◆ **EXERCISE**
Excluding pictures, what does the listing below contain from the line with "The width and" up to and including the line with "Given: Go to Personalization settings", word for word?

◆ **MATERIAL FOR THIS TASK**
┄┄┄┄┄┄┄┄┄┄
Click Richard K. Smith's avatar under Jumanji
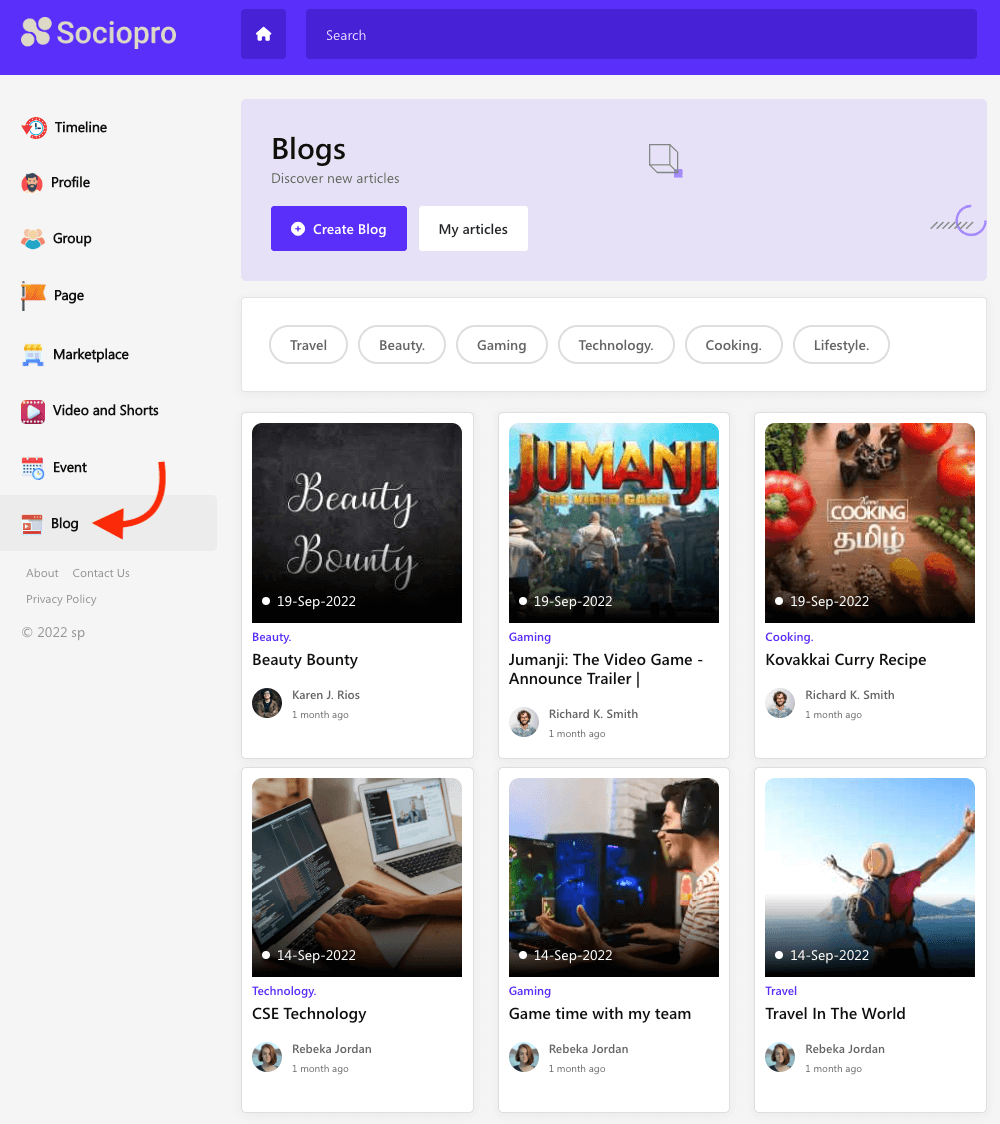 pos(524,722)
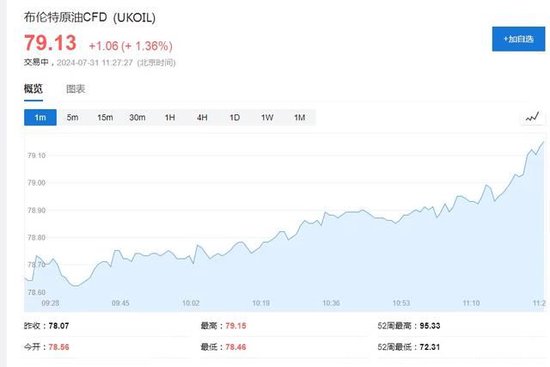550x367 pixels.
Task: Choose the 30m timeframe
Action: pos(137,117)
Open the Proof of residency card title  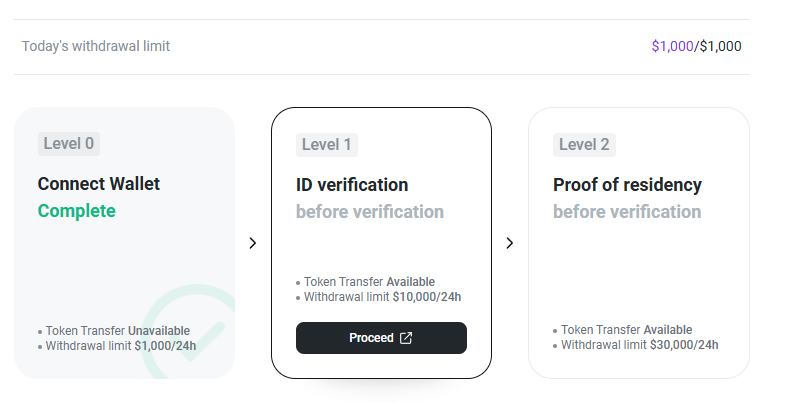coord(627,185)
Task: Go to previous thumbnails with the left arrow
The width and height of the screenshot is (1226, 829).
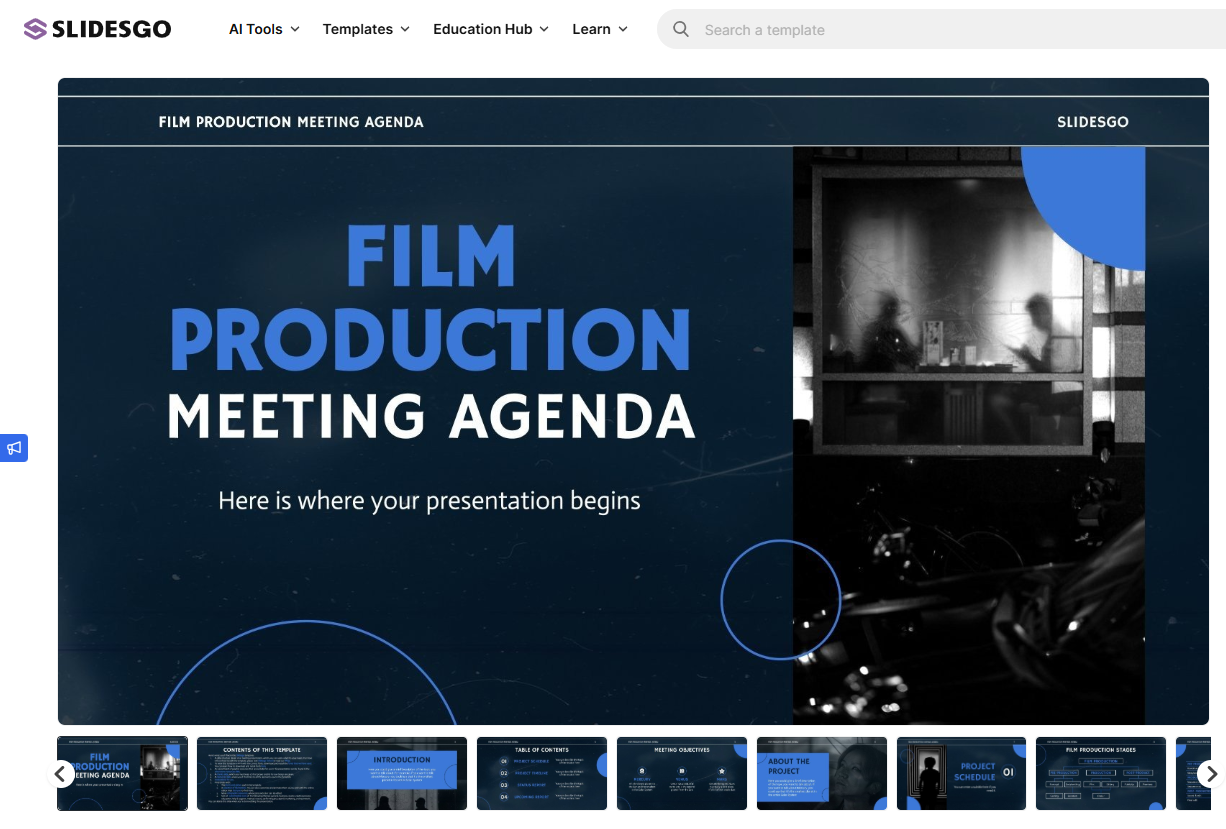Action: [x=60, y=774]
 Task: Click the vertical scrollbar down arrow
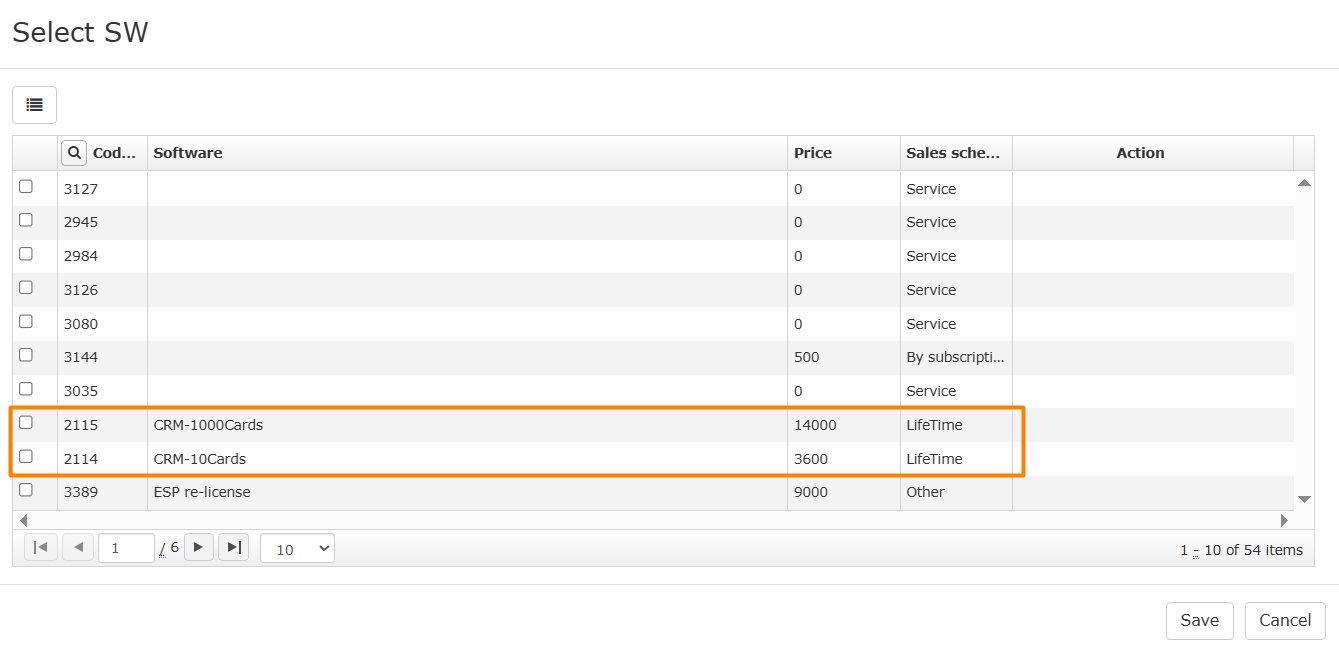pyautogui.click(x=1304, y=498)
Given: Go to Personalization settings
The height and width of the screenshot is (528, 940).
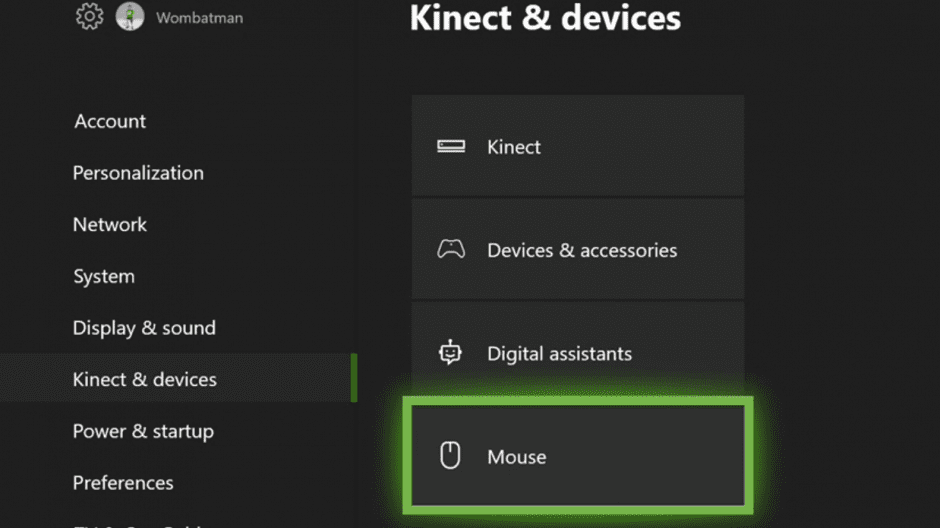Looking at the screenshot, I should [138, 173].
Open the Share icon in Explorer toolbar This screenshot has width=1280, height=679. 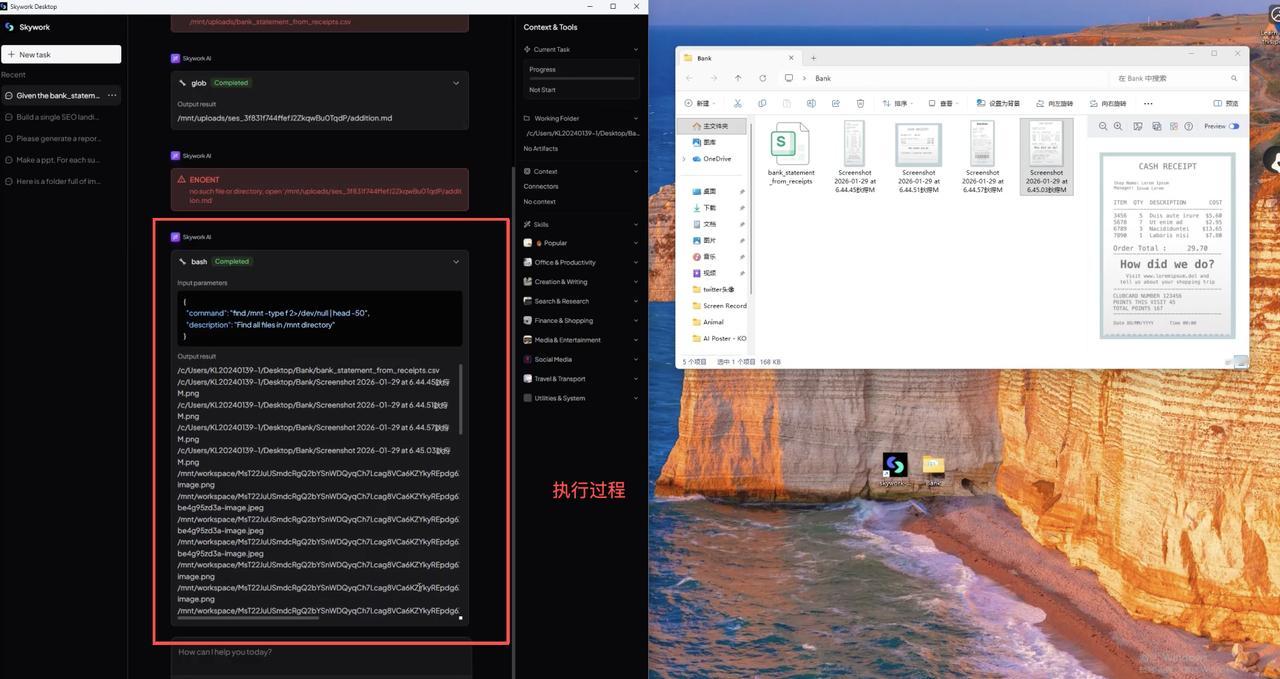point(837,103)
┄┄┄┄┄┄┄┄┄┄
◆ **RESPONSE BELOW**
The width and height of the screenshot is (1226, 829).
Action: [x=60, y=774]
 Task: Click the vertical scrollbar down arrow
pyautogui.click(x=1304, y=498)
Given: Go to Personalization settings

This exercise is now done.